Après son passage à la résidence Saint Ange, Lionel Sabatté ne se contente plus de récupérer dans son environnement un matériel considéré comme un déchet qu’il sacralise en le transformant en œuvre d’art, il se prend lui-même comme source de matière à travailler : il récupère ses rognures d’ongles, ses peaux mortes et en fait des œuvres :
Étonnamment l’origine du matériau utilisé ne se perçoit pas. Le numineux fonctionne ainsi parfaitement : attirance vers l’objet, fascination par sa beauté, sa structure, son installation. Un fois l’observateur proche, il lit la description et là le saisit le sentiment du dégoût, il est repoussé par l’idée de l’origine de la matière qui lui fait face. Le spectateur vient de vivre un sentiment du sacré non religieux, le sentiment du numineux. Mais peut-être également peut-on voir ici une sorte de rituel religieux.
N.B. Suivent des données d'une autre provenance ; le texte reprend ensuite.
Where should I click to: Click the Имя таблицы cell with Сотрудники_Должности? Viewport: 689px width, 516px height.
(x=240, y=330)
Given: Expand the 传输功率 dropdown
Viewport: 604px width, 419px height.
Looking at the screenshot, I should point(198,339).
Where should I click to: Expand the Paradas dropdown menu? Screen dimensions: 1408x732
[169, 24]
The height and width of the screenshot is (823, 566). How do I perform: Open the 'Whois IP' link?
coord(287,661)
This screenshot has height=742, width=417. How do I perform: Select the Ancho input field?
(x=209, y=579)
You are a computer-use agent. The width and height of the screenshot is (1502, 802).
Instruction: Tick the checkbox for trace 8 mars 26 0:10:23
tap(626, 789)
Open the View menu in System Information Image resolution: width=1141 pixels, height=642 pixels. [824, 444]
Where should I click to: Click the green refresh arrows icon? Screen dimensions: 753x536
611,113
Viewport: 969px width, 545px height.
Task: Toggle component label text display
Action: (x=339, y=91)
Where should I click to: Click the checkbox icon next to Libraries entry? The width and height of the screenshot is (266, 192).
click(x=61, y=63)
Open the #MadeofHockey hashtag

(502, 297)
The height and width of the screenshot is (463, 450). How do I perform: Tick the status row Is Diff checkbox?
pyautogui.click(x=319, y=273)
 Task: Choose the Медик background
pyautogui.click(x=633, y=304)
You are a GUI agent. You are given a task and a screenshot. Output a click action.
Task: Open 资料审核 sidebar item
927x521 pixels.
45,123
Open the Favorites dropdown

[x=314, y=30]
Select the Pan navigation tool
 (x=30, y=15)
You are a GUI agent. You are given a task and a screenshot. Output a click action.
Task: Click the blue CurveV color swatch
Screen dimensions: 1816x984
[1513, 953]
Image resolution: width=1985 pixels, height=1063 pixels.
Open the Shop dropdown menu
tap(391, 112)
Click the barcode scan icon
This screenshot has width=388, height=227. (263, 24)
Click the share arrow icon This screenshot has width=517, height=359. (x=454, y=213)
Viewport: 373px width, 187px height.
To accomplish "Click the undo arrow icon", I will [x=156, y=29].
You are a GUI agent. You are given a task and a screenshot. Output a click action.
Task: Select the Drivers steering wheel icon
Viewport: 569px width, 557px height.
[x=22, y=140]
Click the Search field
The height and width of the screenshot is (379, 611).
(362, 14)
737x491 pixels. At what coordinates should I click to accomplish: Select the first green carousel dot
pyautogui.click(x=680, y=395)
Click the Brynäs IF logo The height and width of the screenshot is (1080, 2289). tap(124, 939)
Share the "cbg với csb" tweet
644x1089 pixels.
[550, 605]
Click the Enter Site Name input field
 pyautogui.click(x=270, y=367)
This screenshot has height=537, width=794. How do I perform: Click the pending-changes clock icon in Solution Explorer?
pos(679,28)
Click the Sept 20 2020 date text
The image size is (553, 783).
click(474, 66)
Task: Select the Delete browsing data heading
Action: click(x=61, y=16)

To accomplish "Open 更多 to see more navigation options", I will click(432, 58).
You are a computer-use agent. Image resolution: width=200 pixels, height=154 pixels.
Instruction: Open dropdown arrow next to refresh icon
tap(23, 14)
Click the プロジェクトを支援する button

En effet, dans la religion chrétienne, au moment de la communion, le croyant ingère un morceau de pain non-levé qui symbolise le corps du christ. Pour le croyant il n’y a pas là de figuration : il ingère une partie du corps du christ, il mélange à lui profane un morceau de sacré. En mettant en vente des morceaux de son corps, l’artiste ne se situe-t-il pas sur le même registre ? Une partie de son corps est emportée par le collectionneur chez lui, par le musée, par la galerie et se transforme en objet de culte en quelque sorte puisqu’il est exposé, regardé, commenté.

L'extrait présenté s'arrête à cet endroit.